Plutôt qu’à la prétendue nonchalance des hippies, sans doute est-ce à l’indéfectible engagement politique de la génération 68 qu’il faut attribuer d’aussi longs délais avant le retour sur investissement des premiers séjours sur le terrain. Un des points communs entre les auteurs précédemment cités est en effet d’avoir connu une époque où, de l’Afrique au Vietnam, les guerres de décolonisation faisaient rage et où, dans une Amérique latine dominée par la CIA et les dictatures militaires, l’enjeu essentiel n’était autre que la survie même des Amérindiens. Localement, ces derniers étaient encore trop souvent considérés comme des formes de vie inférieures, voire nuisibles, et les mots « génocide » et « ethnocide » revenaient avec une accablante régularité dans les mots clés des publications de l’époque. En conséquence, et bien souvent au détriment du volet scientifique de leur oeuvre, les auteurs dont nous parlons participaient activement à la création d’ONG telles Survival International, Cultural Survival, IWGIA (Indigenous Workgroup for Indigenous Affairs) ou encore le CEDI (Centro Ecuménico de Documentação e Informação), rebaptisé depuis ISA (Instituto Socio-Ambiental).

C’est dans ce contexte de militantisme intense (on ne disait pas encore « activisme » à l’époque) que Bernard Arcand, membre fondateur d’IWGIA, a non seulement refusé de publier sa thèse, mais encore poussé le scrupule jusqu’à demander sa mise sous clef dans les archives de Cambridge. Il craignait que l’industrie extractive, les missionnaires, la guérilla et les colons malintentionnés n’y puisent des informations susceptibles de se retourner contre les Cuivas. Les données démographiques faisaient apparaître la faiblesse de leurs effectifs (et, partant, leur vulnérabilité), tandis que des informations sur le nomadisme (un des sujets principaux de la thèse) risquaient de les rendre plus facilement repérables par leurs assassins, inventeurs du glaçant néologisme cuiviar, « chasser le Cuiva » (p. 298). Un demi-siècle plus tard, les protagonistes ayant tous disparu, la situation avait évidemment évolué. Les conditions étaient enfin réunies pour que puisse paraître ce livre au titre sobre et au sous-titre espiègle, à l’image d’un auteur généreux et modeste mais dont l’humour souvent acerbe transparaît à pratiquement toutes les pages[1].

■ **Énoncé du problème**: Prolongez le texte sur Bernard Arcand et les Cuivas à partir de sa dernière phrase. Les enregistrements n'ont aucun lien avec le texte sur Bernard Arcand et les Cuivas.

■ **Enregistrements fournis**:

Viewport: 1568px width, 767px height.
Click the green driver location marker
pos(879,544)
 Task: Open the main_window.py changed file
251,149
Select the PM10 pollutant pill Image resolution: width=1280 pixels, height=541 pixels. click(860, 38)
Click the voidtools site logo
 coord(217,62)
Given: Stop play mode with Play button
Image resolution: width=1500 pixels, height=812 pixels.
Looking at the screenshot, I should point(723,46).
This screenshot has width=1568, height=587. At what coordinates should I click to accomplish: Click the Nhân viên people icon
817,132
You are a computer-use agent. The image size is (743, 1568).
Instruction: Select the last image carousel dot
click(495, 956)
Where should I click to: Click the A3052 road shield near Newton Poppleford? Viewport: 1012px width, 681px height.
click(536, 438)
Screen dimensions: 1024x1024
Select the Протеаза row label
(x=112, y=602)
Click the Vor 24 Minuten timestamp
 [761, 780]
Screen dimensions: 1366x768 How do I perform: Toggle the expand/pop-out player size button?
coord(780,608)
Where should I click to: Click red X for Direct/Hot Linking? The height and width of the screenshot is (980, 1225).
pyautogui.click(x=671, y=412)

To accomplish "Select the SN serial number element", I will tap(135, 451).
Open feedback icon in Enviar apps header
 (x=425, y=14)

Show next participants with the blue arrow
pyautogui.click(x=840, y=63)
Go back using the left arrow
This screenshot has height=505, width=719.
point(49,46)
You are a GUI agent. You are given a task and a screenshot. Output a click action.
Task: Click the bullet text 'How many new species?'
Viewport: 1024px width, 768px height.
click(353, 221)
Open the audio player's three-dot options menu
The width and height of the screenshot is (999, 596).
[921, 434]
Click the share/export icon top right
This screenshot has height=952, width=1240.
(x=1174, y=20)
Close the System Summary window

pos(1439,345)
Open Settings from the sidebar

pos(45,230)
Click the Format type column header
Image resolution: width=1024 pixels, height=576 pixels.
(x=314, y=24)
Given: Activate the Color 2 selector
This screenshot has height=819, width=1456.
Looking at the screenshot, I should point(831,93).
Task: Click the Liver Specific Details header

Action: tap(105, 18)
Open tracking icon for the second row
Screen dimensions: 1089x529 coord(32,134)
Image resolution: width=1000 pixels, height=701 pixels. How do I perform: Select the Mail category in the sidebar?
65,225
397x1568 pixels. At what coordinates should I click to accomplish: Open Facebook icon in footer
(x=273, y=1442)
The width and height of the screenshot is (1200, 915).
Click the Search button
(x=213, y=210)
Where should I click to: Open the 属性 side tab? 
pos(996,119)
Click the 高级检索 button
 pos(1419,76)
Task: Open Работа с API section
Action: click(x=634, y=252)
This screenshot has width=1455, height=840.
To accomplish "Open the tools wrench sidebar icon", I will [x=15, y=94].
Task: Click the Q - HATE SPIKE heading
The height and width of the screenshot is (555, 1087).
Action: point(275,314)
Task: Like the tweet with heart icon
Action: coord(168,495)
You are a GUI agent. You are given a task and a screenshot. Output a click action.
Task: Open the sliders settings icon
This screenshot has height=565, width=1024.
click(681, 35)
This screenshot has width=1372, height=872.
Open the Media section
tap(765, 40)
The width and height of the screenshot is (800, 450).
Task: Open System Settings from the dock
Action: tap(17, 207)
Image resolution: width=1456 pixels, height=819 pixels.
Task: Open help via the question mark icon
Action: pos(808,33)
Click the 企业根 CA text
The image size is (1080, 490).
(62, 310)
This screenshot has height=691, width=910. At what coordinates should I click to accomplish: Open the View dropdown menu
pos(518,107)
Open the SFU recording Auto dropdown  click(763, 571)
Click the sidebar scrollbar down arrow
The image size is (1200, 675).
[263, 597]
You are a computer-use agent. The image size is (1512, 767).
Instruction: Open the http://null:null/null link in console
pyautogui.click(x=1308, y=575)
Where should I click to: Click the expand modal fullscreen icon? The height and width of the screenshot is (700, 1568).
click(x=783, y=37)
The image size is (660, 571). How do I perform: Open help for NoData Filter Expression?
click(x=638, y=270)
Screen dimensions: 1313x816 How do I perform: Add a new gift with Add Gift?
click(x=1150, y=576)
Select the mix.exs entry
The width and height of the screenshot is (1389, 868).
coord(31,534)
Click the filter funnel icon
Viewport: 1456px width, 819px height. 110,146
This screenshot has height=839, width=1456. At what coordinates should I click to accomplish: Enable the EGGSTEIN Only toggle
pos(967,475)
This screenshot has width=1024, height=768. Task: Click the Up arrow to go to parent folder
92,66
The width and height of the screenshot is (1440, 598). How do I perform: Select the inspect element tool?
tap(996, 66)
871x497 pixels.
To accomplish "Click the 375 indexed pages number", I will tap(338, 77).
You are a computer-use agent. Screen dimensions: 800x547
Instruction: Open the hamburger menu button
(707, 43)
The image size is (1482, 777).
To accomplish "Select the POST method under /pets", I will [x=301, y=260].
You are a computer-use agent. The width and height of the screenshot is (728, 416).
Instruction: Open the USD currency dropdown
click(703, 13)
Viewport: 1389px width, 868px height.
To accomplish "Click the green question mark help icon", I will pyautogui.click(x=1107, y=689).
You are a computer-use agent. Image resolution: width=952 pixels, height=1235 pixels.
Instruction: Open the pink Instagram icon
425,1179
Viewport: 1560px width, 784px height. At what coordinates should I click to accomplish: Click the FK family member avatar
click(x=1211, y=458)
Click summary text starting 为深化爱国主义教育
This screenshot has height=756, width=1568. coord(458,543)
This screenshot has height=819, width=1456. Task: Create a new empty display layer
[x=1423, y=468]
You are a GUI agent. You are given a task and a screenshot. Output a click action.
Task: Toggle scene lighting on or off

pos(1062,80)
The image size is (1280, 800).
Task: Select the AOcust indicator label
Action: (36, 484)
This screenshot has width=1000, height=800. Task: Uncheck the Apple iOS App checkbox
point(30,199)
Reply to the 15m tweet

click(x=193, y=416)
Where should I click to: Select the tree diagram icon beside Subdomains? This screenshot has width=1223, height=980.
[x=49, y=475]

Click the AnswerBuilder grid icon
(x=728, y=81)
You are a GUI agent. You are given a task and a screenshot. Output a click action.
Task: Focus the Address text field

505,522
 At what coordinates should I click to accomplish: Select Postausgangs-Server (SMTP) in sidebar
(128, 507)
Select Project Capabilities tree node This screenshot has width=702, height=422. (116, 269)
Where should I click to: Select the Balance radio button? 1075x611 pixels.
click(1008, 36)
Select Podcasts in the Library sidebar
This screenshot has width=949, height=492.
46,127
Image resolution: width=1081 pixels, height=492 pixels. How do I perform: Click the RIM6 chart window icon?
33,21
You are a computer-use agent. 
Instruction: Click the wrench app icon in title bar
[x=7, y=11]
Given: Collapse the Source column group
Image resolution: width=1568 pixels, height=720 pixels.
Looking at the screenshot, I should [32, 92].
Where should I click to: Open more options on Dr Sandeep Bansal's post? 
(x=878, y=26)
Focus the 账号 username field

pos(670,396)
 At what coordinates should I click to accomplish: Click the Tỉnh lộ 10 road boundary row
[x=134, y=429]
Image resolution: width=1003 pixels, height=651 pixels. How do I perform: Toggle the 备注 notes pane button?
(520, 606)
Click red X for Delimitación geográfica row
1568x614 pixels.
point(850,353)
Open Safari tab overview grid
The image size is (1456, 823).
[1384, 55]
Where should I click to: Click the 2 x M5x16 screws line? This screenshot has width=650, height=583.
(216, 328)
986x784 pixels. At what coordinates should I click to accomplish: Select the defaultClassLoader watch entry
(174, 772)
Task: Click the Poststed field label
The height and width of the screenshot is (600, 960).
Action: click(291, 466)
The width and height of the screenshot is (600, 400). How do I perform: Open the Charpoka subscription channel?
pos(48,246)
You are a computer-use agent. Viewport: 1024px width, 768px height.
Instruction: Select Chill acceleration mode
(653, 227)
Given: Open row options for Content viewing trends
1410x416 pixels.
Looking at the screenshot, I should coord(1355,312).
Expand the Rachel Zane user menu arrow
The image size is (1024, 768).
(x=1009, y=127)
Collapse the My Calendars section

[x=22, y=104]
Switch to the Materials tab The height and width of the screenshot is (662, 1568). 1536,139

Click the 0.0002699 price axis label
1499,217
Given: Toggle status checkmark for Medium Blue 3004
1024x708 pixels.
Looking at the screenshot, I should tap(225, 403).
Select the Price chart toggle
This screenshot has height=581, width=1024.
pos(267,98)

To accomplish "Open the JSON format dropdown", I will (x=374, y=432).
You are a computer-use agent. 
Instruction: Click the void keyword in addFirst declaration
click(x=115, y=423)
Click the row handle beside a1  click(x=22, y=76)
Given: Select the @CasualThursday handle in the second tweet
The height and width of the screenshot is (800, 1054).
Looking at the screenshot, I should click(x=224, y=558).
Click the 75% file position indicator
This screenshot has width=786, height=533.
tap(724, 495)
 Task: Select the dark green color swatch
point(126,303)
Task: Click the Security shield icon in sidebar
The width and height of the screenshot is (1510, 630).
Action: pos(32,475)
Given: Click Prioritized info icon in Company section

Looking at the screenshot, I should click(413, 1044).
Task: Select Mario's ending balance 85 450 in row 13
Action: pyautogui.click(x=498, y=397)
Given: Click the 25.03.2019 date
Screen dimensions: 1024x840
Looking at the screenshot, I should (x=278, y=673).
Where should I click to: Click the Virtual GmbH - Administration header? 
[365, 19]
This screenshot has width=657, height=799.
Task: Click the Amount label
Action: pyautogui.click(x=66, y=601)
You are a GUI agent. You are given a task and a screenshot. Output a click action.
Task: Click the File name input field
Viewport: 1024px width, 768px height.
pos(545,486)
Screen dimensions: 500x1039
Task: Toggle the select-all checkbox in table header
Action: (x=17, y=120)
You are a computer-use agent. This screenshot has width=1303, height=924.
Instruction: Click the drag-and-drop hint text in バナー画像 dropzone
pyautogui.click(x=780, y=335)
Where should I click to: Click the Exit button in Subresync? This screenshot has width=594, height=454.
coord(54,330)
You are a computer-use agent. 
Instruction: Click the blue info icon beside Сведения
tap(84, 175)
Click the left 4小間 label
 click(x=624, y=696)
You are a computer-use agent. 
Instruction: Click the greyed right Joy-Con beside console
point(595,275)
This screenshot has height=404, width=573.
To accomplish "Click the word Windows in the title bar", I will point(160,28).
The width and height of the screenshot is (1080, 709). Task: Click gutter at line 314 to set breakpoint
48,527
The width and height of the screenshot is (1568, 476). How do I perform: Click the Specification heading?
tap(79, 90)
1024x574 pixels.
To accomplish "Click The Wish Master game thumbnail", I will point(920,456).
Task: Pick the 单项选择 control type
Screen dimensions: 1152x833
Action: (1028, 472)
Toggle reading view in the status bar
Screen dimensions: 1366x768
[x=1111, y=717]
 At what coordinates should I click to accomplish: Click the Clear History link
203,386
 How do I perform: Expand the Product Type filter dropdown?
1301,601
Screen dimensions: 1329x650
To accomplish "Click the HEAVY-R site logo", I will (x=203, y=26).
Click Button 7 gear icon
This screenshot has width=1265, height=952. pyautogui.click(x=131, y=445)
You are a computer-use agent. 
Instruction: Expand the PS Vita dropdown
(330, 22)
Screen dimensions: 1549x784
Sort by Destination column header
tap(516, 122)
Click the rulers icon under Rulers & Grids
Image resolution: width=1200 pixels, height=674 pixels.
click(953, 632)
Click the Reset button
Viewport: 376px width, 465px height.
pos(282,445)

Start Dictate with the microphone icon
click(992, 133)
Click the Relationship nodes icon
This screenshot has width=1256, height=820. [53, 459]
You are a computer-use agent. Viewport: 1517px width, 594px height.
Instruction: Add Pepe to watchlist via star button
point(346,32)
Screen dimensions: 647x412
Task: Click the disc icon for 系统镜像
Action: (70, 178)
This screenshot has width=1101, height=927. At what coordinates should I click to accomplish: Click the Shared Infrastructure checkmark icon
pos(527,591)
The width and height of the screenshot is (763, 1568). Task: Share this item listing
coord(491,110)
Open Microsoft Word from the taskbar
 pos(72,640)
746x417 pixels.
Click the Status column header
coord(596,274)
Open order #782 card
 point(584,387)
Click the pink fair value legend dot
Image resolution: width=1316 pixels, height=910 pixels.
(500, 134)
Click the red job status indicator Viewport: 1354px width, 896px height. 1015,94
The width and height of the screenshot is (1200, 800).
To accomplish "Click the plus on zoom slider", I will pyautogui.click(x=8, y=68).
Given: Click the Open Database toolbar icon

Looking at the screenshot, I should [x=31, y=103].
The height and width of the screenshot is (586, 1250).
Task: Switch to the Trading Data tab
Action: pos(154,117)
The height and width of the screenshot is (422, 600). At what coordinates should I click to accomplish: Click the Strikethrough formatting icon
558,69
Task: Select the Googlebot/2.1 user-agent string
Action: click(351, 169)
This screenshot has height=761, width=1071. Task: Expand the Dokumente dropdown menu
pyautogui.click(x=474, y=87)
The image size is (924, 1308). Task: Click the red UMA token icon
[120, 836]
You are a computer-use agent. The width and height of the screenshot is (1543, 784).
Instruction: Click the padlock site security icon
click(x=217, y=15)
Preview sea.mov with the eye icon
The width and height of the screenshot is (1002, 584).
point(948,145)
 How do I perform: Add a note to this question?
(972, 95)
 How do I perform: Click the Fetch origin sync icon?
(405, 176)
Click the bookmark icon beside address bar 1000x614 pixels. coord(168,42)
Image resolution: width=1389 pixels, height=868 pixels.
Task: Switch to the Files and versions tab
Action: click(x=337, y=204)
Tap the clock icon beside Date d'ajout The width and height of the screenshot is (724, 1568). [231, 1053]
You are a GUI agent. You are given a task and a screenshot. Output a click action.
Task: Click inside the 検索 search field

■ **Réponse attendue**:
Les Cuivas est toutefois plus qu’une simple thèse vivace à floraison tardive. C’est bien plus que la simple traduction posthume du texte universitaire initialement présenté comme doctorat à Cambridge. L’auteur avait en effet totalement réécrit son manuscrit au cours d’une année sabbatique à Berkeley, en 2002-2003, et sa veuve et compagne de toute une vie, la Danoise Ulla Hoff, a ensuite pris le relais pour finaliser le manuscrit. Elle fut épaulée pour cette tâche par Serge Bouchard et Sylvie Vincent – vieux complices, collègues et compatriotes canadiens de son défunt mari (Delanoë 2020). Si le fond reste inchangé, le public visé n’est donc plus le même, la version remaniée s’adressant à un lectorat bien plus vaste que celui des seuls spécialistes d’ethnographie américaniste. Elle ne comprend d’ailleurs aucune bibliographie et contient quelques erreurs factuelles que l’auteur principal, s’il avait vécu assez longtemps pour relire les épreuves, aurait certainement corrigées. Par exemple, « Makuna » n’est pas le synonyme contemporain de « Maku » (p. 48), et « armadille » est le nom d’un insecte, pas celui du tatou (p. 24). À la lumière de ce que l’on sait depuis 2012 du passé nazi de Reichel-Dolmatoff, sans doute Arcand – s’il avait pu réviser le dernier jet de son livre – aurait-il aussi amendé son panégyrique de « don Geraldo » (p. 53-55).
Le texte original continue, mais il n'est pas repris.